--- Start of PROVIDED RECORDS ---
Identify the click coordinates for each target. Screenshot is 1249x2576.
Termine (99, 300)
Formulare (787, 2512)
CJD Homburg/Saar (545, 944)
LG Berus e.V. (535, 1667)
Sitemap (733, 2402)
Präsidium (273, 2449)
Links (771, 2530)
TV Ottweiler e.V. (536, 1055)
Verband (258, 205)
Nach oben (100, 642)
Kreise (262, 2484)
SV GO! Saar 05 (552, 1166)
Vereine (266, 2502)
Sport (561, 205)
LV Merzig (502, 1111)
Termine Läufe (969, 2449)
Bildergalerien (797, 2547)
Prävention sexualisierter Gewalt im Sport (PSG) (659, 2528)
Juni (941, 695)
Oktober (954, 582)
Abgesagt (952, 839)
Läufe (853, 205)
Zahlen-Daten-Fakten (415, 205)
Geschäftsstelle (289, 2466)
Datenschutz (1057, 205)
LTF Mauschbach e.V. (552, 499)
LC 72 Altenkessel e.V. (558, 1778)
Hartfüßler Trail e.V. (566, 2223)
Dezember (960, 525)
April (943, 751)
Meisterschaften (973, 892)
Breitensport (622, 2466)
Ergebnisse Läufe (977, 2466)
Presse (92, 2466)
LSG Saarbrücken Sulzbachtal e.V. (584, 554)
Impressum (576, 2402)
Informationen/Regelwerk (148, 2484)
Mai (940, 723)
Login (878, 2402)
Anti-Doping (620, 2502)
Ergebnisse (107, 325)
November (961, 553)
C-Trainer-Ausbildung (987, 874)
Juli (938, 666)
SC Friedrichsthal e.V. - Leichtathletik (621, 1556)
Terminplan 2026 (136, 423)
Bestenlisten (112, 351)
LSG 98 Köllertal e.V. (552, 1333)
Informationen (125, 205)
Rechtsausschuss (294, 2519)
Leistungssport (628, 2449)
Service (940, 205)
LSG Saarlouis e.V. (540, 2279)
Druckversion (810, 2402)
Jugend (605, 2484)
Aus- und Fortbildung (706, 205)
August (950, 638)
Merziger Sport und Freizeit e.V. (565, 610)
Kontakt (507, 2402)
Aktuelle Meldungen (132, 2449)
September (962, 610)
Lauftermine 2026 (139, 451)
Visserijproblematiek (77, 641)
--- End of PROVIDED RECORDS ---
* [WRITTEN PROBLEM]: Write out the items above again, switching "Bestenlisten" to "Rekorde" and keeping everything else the same.

* [COMPLETE OUTPUT]:
Identify the click coordinates for each target. Screenshot is 1249x2576.
Termine (99, 300)
Formulare (787, 2512)
CJD Homburg/Saar (545, 944)
LG Berus e.V. (535, 1667)
Sitemap (733, 2402)
Präsidium (273, 2449)
Links (771, 2530)
TV Ottweiler e.V. (536, 1055)
Verband (258, 205)
Nach oben (100, 642)
Kreise (262, 2484)
SV GO! Saar 05 (552, 1166)
Vereine (266, 2502)
Sport (561, 205)
LV Merzig (502, 1111)
Termine Läufe (969, 2449)
Bildergalerien (797, 2547)
Prävention sexualisierter Gewalt im Sport (PSG) (659, 2528)
Juni (941, 695)
Oktober (954, 582)
Abgesagt (952, 839)
Läufe (853, 205)
Zahlen-Daten-Fakten (415, 205)
Geschäftsstelle (289, 2466)
Datenschutz (1057, 205)
LTF Mauschbach e.V. (552, 499)
LC 72 Altenkessel e.V. (558, 1778)
Hartfüßler Trail e.V. (566, 2223)
Dezember (960, 525)
April (943, 751)
Meisterschaften (973, 892)
Breitensport (622, 2466)
Ergebnisse Läufe (977, 2466)
Presse (92, 2466)
LSG Saarbrücken Sulzbachtal e.V. (584, 554)
Impressum (576, 2402)
Informationen/Regelwerk (148, 2484)
Mai (940, 723)
Login (878, 2402)
Anti-Doping (620, 2502)
Ergebnisse (107, 325)
November (961, 553)
C-Trainer-Ausbildung (987, 874)
Juli (938, 666)
SC Friedrichsthal e.V. - Leichtathletik (621, 1556)
Terminplan 2026 (136, 423)
Rekorde (112, 351)
LSG 98 Köllertal e.V. (552, 1333)
Informationen (125, 205)
Rechtsausschuss (294, 2519)
Leistungssport (628, 2449)
Service (940, 205)
LSG Saarlouis e.V. (540, 2279)
Druckversion (810, 2402)
Jugend (605, 2484)
Aus- und Fortbildung (706, 205)
August (950, 638)
Merziger Sport und Freizeit e.V. (565, 610)
Kontakt (507, 2402)
Aktuelle Meldungen (132, 2449)
September (962, 610)
Lauftermine 2026 (139, 451)
Visserijproblematiek (77, 641)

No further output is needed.